Payment of the principal of and interest on this Bond is to be made solely from,
and as security for such payment there is pledged, pursuant to the Ordinance, a special fund
designated as the Tax Increment Fund and a special account designated as the Subordinate Bonds
Debt Service Account, into which account the City has covenanted in the Ordinance to pay,
respectively, from the pledged revenues described in the Ordinance sums sufficient to pay when
due the principal of and interest on this Bond and any additional securities heretofore issued and
14
hereafter issued and payable from such pledged revenues on a parity with the Bonds, after
provision for payment of all principal and interest due in the current year on any securities
payable from the pledged revenues superior or senior to the Bonds.
Interest on this Bond is not excluded from gross income or alternative minimum
taxable income under federal income tax laws in effect on the date of delivery of this Bond.
It is hereby recited, certified and warranted that for the payment of the principal
of and interest on this Bond the City has created and will maintain said special fund and account
and will deposit therein the required amounts out of the funds and revenues described in the
Ordinance and out of said special fund and account will pay the principal of and interest on this
Bond in the manner provided by the Ordinance.
The Bonds are equitably and ratably secured by a lien on the pledged revenues,
and such Bonds constitute an irrevocable lien (but not necessarily a first lien or an exclusive lien)
upon the pledged revenues. At the time of issuance of the Bonds, certain bonds are outstanding
that have a lien on the pledged revenues on a parity with the lien of the Bonds. Additional bonds
and other types of securities, subject to certain conditions, may be issued and made payable from
the pledged revenues having a lien thereon on a parity with the lien of the Bonds or having a lien
thereon superior and senior with the lien of the Bonds in accordance with the provisions of the
Ordinance. Except as otherwise expressly provided in this Bond and the Ordinance, the pledged
revenues are pledged and set aside to the payment of the principal of and interest on the Bonds of
this issue in anticipation of the collection of the pledged revenues.

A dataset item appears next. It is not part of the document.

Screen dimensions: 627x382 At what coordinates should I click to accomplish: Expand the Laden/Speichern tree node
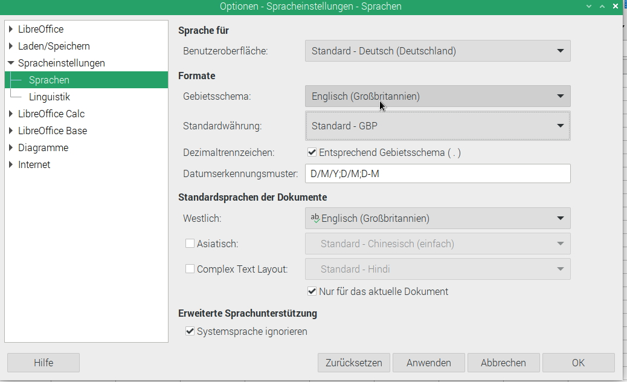(x=11, y=46)
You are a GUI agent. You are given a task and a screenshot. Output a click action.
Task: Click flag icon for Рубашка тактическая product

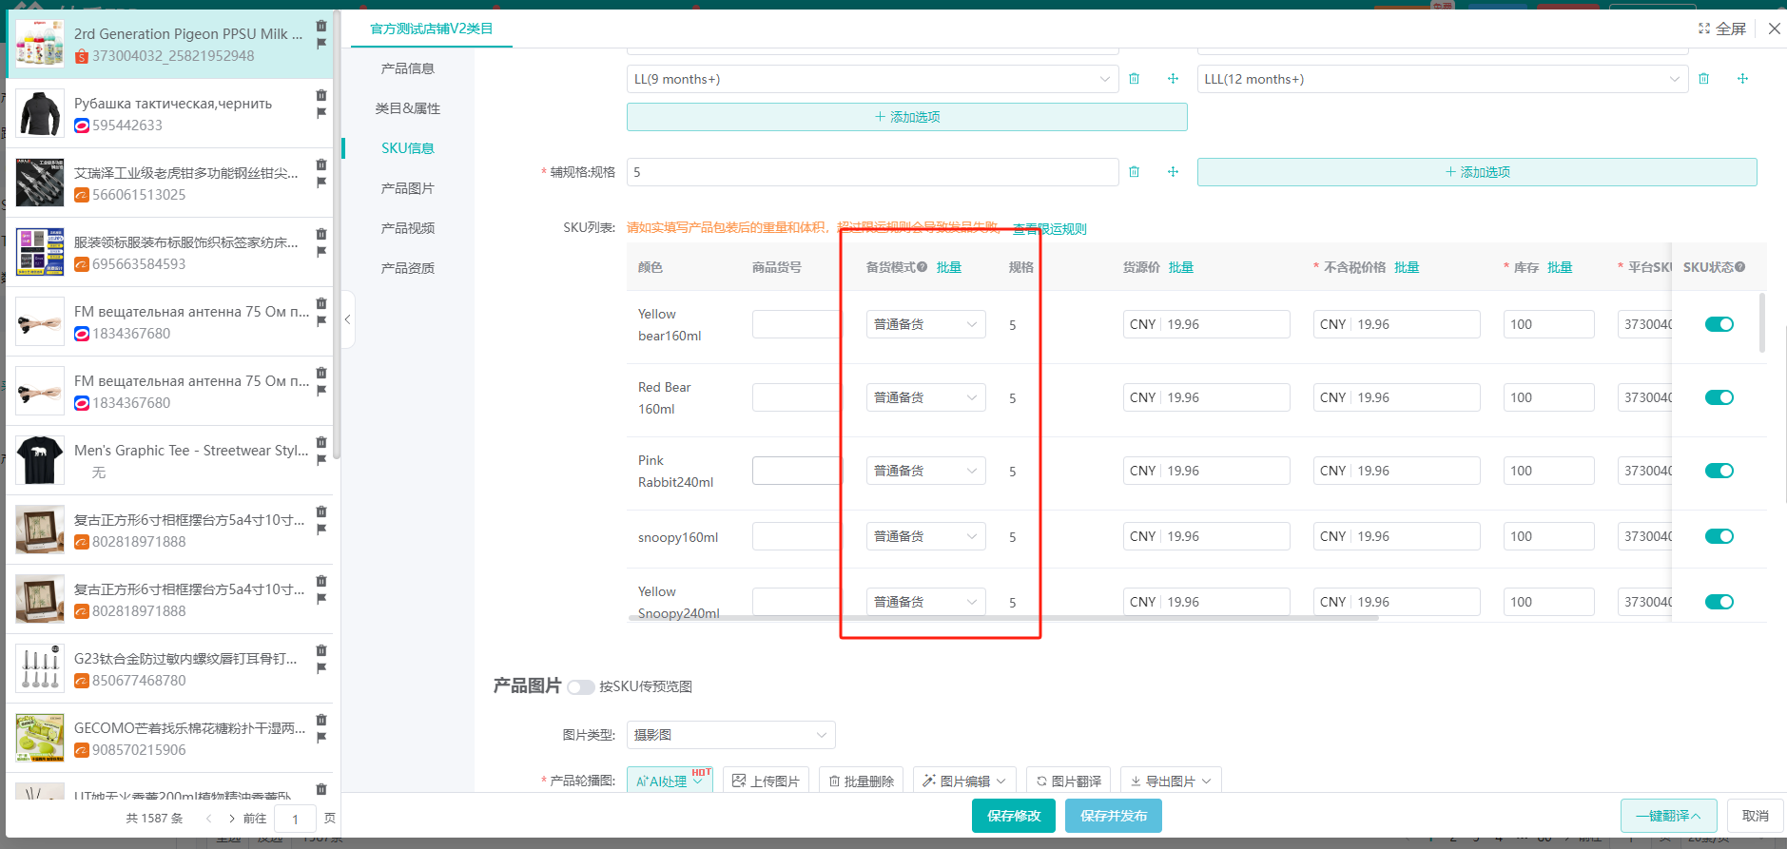pos(321,113)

The City covenants and agrees with the Registered Owner that it will keep and
perform all of the covenants of this Bond and of the Ordinance.
This Bond is authorized and issued for the purpose of financing certain
improvements and projects pursuant to, by virtue of and in full conformity with the Constitution
of the State of Colorado, the City Charter, part 8 of article 25 of title 31, Colorado Revised
Statutes, as amended, and all other laws of the State of Colorado thereunto enabling and pursuant
to elections held June 1, 1982 and November 7, 2006, and the Ordinance duly adopted prior to
the issuance of this Bond. The Bonds are also issued pursuant to Title 11, Article 57, Part 2,
C.R.S. (the "Supplemental Act"). Pursuant to Section 11-57-210 of the Supplemental Act, this
recital shall be conclusive evidence of the validity and the regularity of the issuance of the Bonds
after their delivery for value.
Reference is hereby made to the Ordinance, and to any and all modifications and
amendments thereof, for a description of the provisions, terms and conditions upon which the
Bonds are issued and secured, including, without limitation, the nature and extent of the security
for the Bonds, the bonds that are currently outstanding and that have a lien on the pledged
revenues on a parity with the Bonds, provisions with respect to the custody and application of the
proceeds of the Bonds, the collection and disposition of the revenues and moneys charged with
and pledged to the payment of the principal of and interest on, the terms and conditions on which
the Bonds are issued, a description of the special fund and account referred to above and the
nature and extent of the security and pledge afforded thereby for the payment of the principal of
and interest on the Bonds, and the manner of enforcement of said pledge, as well as the rights,
15
duties, immunities and obligations of the City and the members of its Council and also the rights
and remedies of the registered owners of the Bonds.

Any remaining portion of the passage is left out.